Expropriating the recent past is part of that plot that insists on freeing culture from oblivion. Burying the passages of a history that is not politically correct makes me think that chance led me from Concha Jerez’s exhibition to the table where I shared a coffee with the artist. The dimensions in which our historical references can define us are impossible to measure in words. However, cultivating a lucid memory, available to safeguard our present stories, must be possible to rescue in the small actions we perform every day. This is why the photographic series with which Aissa Santiso is building her identity as an artist cannot be missed: Living Notes (2018), The Watchman (2016-2019), Over the Sea (2014), Abstractions (2014-2015), SET (2012), Oedipus (2011-2012) and Dream House (2011).

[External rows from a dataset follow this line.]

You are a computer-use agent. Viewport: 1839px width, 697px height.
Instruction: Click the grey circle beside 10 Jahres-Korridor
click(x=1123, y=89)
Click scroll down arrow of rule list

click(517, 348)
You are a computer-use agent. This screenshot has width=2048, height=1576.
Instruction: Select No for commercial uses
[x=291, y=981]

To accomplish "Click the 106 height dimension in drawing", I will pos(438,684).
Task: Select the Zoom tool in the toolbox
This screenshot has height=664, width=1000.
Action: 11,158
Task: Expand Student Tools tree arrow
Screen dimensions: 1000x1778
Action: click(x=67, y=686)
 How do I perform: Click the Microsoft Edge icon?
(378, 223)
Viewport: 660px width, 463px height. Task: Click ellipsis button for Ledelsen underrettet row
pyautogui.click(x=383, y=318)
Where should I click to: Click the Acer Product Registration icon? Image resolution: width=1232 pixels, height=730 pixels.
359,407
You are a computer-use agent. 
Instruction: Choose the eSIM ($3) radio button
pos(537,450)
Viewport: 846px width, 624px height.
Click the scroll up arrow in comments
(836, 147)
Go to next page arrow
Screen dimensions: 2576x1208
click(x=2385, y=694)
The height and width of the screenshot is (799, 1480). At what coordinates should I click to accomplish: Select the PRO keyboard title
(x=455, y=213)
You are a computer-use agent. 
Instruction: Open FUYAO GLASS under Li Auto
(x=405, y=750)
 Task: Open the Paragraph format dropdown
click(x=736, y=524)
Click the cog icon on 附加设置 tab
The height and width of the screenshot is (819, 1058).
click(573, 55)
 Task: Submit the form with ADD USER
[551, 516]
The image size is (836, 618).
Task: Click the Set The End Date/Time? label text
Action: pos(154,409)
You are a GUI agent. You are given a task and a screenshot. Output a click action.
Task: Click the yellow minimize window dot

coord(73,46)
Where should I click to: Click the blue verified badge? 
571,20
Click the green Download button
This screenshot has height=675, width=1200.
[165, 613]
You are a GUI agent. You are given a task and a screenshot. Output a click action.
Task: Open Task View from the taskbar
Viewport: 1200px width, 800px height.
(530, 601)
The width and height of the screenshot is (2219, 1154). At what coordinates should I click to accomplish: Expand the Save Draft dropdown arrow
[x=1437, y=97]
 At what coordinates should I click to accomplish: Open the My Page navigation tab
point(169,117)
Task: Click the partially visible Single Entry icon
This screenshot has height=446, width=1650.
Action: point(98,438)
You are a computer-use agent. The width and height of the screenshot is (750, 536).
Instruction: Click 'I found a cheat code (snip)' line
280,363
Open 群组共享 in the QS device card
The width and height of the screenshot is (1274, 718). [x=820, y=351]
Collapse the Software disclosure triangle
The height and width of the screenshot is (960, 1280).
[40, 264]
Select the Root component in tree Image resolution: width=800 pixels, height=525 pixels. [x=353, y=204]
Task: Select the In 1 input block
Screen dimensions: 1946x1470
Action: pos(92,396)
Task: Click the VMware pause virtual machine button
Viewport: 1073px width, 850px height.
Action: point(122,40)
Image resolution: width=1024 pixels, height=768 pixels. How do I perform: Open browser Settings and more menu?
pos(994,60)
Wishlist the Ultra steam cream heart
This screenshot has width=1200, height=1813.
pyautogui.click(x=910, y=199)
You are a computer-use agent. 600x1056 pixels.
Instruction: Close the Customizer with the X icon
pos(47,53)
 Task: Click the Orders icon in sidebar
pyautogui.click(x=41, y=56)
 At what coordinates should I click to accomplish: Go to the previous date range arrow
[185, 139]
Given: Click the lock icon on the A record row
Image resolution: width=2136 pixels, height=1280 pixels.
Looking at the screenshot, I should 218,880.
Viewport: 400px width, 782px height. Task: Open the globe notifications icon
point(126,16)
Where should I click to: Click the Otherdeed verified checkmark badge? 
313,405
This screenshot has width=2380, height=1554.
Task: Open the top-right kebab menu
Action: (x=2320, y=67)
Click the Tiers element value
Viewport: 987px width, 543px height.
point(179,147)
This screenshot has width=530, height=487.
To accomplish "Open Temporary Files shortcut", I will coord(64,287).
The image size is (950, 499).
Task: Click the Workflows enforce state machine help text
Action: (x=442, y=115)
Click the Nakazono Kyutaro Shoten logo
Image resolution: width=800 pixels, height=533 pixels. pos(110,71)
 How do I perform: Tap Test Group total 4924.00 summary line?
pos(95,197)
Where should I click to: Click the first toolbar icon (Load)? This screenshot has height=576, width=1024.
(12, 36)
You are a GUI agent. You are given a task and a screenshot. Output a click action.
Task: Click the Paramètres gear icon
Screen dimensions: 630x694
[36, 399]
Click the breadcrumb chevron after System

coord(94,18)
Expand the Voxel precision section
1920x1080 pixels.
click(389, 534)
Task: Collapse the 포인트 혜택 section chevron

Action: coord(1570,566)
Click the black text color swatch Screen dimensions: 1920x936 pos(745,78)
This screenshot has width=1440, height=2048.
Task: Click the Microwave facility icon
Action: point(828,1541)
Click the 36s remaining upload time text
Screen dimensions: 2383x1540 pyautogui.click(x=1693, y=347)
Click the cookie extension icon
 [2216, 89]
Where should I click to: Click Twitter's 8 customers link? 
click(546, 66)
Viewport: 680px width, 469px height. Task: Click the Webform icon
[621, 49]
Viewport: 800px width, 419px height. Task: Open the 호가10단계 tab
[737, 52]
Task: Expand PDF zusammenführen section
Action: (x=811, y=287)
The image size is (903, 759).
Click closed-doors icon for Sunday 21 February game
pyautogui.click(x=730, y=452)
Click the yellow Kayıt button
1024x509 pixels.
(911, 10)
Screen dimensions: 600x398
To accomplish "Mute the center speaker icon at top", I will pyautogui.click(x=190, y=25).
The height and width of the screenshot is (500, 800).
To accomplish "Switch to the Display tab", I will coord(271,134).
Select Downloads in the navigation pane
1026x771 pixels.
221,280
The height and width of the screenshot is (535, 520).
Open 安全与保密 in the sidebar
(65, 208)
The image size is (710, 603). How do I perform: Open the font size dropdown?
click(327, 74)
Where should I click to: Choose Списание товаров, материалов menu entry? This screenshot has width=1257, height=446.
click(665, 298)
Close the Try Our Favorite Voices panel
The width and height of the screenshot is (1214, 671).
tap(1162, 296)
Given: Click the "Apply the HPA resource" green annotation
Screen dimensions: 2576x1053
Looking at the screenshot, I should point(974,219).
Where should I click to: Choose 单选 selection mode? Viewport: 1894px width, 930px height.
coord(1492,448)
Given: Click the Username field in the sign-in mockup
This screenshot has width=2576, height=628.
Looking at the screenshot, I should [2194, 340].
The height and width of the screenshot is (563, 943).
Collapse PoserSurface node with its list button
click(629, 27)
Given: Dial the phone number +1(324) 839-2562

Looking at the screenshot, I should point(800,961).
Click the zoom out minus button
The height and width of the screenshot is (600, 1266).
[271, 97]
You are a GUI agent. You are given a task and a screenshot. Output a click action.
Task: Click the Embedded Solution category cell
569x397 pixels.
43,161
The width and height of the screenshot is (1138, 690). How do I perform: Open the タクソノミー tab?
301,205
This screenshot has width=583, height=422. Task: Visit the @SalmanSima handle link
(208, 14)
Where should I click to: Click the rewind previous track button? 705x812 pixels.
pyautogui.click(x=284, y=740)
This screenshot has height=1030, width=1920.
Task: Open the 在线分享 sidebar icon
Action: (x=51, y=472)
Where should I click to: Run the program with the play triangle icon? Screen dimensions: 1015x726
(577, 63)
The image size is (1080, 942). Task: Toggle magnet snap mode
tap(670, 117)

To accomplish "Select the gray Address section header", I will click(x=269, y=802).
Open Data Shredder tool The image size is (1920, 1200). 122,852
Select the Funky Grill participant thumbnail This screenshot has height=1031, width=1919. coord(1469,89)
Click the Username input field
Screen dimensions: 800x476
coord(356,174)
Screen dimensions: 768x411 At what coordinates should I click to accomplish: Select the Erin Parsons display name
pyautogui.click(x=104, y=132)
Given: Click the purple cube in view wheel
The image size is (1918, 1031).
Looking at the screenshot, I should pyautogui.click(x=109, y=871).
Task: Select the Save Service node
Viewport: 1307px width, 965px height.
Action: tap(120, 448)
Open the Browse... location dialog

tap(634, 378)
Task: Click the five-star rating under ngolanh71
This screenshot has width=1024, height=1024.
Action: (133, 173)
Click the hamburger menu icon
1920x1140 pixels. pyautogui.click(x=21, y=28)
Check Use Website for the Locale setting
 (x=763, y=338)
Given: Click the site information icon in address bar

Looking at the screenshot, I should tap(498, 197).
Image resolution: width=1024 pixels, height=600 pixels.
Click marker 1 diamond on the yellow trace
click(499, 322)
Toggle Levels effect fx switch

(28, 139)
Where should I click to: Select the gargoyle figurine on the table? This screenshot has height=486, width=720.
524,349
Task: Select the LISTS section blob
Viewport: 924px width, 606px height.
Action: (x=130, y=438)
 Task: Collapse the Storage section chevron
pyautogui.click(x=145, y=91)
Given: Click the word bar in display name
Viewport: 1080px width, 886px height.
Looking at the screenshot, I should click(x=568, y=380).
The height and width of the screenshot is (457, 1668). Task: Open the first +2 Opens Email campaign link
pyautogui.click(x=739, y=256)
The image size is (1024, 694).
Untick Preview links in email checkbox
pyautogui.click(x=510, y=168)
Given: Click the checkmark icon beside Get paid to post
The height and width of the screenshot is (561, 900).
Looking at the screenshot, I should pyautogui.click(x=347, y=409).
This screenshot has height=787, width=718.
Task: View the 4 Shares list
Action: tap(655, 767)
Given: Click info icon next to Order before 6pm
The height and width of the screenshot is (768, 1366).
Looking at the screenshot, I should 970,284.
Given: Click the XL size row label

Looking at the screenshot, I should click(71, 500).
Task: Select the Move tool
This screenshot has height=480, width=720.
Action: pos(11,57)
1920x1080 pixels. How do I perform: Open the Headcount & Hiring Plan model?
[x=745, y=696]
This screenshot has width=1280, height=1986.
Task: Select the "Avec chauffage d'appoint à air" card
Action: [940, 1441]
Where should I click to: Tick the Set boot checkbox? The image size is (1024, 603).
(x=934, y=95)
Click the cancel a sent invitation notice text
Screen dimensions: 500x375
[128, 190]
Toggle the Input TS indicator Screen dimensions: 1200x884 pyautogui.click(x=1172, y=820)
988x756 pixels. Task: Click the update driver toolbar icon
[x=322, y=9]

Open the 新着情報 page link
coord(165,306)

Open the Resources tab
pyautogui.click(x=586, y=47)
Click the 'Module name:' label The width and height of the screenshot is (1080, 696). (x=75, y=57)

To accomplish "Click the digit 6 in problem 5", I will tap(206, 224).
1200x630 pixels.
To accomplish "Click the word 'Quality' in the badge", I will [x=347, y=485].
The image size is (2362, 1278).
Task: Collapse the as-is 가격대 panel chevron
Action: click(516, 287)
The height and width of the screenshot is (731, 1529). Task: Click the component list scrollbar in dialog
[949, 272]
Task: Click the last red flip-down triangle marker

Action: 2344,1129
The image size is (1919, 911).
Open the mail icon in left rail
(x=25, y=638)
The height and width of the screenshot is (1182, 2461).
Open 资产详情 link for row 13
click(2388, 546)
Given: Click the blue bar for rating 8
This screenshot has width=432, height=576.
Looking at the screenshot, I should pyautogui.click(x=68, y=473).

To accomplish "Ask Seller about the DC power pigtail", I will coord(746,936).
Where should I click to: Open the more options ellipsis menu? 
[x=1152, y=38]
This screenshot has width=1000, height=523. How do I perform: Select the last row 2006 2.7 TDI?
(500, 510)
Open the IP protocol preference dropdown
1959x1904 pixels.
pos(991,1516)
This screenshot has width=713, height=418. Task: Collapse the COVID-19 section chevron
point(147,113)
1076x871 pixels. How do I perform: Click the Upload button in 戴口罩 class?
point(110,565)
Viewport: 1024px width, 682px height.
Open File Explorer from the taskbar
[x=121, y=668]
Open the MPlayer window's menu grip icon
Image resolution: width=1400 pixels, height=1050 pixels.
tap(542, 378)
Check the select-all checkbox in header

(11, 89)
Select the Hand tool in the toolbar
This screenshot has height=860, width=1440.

The type of documentary and self-referential photography she practices exposes the social conflicts that are shared in contemporary times: Depression, loneliness, lack of empathy with any ideal, estrangement? All these are alienating dimensions suffered by the actors of the postmodern story: us. The photograph is their notebook and in each note reveals our aversion to be part of something, to be exposed to social scrutiny. Even when we lose sight of the fact that our existence is subordinated to devices that have been placed in our hands by the same people who pretend to exercise control. Each of these photographic series, in their heterogeneity and free will, narrates the polysemy of a character, the capacity with which intuition identifies a conflict to be resolved, a truth to be told, a paradigm to be questioned. They are an instant document that the artist builds of herself and of the scenarios in which her life is happening. In them she reveals that kind of rootlessness with which we question our intangible being and its connection with the outside; a kind of Truman show that calls into question the here and now to which we cling so much.
The humanistic vocation of art has to be harvested by breaking through the smoke screens that spread around complacency. And she, the artist, does not indulge in complacency. She works scholarship towards a kind of transversal artistic practice. She undertakes long paths of introspection and in those intimate, technological and critical journeys with her time, she finds the utility of virtue.